> [Data lines]
----------------------------------------

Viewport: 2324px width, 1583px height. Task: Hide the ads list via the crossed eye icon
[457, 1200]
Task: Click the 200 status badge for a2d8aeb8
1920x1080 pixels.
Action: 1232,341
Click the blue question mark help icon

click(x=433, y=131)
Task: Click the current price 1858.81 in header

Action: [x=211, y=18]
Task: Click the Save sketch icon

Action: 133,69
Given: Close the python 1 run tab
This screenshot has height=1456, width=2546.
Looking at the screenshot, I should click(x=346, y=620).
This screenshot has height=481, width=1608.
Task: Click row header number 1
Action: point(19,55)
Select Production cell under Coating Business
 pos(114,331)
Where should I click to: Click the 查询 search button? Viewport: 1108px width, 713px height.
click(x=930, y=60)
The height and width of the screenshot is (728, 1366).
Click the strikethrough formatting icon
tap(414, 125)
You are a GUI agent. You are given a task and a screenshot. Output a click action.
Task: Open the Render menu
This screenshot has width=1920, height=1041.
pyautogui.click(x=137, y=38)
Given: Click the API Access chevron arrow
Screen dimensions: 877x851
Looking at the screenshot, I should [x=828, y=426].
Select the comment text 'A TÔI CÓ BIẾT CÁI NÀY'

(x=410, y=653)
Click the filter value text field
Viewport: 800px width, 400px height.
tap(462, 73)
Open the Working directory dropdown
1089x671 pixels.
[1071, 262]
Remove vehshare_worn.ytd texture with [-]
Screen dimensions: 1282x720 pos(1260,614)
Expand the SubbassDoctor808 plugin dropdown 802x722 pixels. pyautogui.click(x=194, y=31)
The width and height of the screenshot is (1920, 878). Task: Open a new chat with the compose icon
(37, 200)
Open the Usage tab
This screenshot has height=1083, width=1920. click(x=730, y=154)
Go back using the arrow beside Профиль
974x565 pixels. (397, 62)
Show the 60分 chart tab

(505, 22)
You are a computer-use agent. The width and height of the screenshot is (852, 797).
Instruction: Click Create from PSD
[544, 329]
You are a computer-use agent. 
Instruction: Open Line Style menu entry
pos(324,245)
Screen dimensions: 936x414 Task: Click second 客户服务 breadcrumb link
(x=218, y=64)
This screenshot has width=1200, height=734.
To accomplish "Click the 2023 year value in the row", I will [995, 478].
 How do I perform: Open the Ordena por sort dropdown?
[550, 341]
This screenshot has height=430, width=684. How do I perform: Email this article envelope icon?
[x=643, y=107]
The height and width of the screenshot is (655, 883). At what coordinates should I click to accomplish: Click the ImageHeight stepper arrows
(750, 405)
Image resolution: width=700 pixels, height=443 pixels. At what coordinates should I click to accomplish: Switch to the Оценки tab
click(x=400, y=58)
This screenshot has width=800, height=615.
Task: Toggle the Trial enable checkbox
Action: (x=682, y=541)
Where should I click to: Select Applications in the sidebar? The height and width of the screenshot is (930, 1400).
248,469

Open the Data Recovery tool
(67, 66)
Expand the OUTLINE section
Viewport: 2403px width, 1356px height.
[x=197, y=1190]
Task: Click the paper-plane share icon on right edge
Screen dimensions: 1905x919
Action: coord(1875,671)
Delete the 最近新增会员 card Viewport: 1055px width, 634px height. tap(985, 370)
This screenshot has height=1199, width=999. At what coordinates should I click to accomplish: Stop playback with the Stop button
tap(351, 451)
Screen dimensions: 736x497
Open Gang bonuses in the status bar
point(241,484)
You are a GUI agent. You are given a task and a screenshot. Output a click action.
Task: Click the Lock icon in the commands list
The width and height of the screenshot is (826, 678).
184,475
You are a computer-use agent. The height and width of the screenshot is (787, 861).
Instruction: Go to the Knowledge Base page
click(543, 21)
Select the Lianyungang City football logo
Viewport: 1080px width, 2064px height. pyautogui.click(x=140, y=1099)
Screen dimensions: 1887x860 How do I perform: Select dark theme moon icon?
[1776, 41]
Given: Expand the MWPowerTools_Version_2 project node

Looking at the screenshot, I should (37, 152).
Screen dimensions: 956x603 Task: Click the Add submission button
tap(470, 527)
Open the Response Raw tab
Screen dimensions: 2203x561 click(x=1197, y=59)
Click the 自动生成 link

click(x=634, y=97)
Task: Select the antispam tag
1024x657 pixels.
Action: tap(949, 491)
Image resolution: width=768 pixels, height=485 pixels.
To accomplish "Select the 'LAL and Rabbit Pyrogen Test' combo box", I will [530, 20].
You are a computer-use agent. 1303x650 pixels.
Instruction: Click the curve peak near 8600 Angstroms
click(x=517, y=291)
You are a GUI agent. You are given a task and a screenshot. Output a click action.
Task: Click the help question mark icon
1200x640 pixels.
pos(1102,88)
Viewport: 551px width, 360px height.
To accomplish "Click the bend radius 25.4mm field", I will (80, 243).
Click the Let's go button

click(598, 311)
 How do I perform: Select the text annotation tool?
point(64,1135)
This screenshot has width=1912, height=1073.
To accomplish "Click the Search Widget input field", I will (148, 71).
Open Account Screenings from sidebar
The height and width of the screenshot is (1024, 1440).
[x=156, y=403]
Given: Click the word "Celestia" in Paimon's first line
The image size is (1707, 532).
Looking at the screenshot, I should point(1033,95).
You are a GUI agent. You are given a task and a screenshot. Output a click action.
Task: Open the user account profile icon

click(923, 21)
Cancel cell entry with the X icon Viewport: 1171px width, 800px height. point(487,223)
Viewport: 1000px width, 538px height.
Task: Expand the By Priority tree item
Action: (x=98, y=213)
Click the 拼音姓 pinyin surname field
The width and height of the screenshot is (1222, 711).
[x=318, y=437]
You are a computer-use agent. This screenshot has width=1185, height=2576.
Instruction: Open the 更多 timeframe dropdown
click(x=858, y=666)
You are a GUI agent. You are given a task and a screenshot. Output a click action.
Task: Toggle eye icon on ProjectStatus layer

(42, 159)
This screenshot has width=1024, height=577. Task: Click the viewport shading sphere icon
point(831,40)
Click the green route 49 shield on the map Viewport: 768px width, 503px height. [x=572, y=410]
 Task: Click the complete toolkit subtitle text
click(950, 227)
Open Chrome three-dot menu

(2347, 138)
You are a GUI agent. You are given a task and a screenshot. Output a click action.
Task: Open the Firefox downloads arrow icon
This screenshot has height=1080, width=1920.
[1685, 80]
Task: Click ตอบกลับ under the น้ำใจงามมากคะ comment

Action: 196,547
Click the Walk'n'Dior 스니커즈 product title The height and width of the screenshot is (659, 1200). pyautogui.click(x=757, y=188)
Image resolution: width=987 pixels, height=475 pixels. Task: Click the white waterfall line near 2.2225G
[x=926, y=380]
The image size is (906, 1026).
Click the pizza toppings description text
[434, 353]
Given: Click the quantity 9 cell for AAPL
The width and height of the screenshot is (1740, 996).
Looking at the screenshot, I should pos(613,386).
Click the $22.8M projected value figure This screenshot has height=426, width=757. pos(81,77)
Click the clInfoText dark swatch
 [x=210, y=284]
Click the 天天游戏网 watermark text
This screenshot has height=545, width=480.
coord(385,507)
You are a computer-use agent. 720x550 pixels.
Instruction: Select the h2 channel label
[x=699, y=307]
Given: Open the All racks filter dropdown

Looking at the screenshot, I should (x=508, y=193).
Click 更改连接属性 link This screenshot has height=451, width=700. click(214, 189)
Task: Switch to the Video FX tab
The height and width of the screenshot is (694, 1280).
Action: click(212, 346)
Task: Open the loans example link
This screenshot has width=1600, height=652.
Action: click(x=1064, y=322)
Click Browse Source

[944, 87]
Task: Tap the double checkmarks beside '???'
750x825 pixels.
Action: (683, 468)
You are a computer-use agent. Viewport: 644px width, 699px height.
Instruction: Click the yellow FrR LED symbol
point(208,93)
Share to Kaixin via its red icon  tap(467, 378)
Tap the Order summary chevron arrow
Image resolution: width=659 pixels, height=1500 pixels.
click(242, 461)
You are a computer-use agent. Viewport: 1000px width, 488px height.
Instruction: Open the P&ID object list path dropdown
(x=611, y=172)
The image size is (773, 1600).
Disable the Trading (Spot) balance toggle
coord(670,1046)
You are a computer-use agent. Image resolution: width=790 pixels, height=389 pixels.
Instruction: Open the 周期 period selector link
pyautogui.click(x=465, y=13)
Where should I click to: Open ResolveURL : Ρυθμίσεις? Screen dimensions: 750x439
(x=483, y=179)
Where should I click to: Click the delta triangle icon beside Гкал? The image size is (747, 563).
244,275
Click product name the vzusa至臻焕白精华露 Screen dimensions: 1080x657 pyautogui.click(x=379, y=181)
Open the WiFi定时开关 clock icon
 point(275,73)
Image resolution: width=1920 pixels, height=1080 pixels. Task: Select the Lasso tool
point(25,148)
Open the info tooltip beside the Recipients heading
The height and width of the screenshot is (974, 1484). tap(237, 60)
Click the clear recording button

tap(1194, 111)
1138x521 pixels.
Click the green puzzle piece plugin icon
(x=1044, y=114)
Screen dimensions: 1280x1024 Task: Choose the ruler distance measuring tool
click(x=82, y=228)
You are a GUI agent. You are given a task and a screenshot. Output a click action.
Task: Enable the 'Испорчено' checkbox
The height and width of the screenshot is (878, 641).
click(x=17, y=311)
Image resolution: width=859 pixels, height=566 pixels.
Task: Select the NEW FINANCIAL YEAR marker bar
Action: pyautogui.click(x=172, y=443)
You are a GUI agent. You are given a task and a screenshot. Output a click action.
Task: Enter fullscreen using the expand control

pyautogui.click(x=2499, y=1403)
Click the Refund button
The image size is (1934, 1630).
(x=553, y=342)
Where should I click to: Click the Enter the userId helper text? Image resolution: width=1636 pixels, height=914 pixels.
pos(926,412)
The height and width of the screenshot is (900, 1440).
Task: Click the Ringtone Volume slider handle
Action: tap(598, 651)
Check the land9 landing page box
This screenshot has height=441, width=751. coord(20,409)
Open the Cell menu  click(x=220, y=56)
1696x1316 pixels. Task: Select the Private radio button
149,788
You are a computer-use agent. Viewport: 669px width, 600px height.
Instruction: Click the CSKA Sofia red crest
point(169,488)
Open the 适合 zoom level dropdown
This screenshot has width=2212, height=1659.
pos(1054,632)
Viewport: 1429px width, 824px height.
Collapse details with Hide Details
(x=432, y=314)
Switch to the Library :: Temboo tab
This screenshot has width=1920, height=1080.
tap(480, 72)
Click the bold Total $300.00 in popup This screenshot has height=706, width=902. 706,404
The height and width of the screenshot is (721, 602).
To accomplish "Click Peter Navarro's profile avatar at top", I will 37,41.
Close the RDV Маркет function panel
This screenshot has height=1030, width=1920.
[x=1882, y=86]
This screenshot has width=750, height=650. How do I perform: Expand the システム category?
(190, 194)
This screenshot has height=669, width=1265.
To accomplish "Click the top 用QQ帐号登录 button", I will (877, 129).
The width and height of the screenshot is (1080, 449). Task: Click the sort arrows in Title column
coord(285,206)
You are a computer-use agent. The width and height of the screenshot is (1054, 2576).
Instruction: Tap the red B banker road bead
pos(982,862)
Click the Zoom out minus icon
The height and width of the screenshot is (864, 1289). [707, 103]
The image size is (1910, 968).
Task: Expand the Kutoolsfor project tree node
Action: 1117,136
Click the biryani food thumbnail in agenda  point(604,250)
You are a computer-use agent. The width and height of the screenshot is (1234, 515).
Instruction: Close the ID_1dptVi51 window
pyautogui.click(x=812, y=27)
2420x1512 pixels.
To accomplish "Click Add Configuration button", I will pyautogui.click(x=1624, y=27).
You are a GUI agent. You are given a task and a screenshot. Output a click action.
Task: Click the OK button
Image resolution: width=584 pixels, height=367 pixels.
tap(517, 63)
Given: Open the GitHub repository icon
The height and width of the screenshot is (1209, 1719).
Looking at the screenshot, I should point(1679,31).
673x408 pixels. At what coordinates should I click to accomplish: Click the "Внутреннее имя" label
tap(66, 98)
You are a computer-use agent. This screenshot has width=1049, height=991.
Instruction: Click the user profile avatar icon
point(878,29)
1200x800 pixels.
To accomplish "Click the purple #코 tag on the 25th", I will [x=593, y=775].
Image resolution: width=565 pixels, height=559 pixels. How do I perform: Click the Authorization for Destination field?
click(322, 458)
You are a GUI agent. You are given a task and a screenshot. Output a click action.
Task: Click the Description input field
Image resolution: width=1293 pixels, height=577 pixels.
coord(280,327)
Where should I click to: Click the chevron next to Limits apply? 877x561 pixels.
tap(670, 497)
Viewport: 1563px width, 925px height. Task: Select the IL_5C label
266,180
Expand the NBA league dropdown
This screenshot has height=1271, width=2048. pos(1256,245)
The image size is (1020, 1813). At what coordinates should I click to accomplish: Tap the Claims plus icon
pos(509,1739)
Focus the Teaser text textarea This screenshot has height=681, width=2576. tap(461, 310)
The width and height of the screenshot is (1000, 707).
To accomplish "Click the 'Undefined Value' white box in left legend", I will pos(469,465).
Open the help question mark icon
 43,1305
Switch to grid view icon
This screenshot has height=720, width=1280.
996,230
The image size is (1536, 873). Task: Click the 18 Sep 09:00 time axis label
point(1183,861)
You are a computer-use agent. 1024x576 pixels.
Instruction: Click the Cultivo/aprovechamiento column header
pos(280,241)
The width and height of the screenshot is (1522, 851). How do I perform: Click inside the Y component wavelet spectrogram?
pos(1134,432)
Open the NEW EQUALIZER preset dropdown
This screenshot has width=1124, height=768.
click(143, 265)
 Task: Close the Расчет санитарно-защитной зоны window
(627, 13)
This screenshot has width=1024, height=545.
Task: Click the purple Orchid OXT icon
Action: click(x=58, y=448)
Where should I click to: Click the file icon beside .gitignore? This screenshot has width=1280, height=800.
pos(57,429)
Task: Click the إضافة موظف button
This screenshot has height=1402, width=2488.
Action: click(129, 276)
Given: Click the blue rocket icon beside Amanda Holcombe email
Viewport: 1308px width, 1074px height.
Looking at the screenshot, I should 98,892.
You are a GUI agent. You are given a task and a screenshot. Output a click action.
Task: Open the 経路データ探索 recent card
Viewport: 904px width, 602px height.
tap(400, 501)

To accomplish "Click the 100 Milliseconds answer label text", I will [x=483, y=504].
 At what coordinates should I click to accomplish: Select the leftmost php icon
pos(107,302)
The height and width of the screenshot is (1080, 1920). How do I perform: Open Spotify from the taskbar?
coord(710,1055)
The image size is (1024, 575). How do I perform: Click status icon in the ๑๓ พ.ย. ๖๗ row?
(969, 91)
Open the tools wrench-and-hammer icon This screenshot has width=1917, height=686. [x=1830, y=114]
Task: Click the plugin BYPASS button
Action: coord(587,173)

----------------------------------------

Update the part that opens with the line containing "Screen dimensions: 1280x1024" and closes with the line containing "click(x=82, y=228)", putting "Select" in place of "Choose" and leaving everything else unchanged. Return only those lines.

> [Expected answer]
Screen dimensions: 1280x1024 Task: Select the ruler distance measuring tool
click(x=82, y=228)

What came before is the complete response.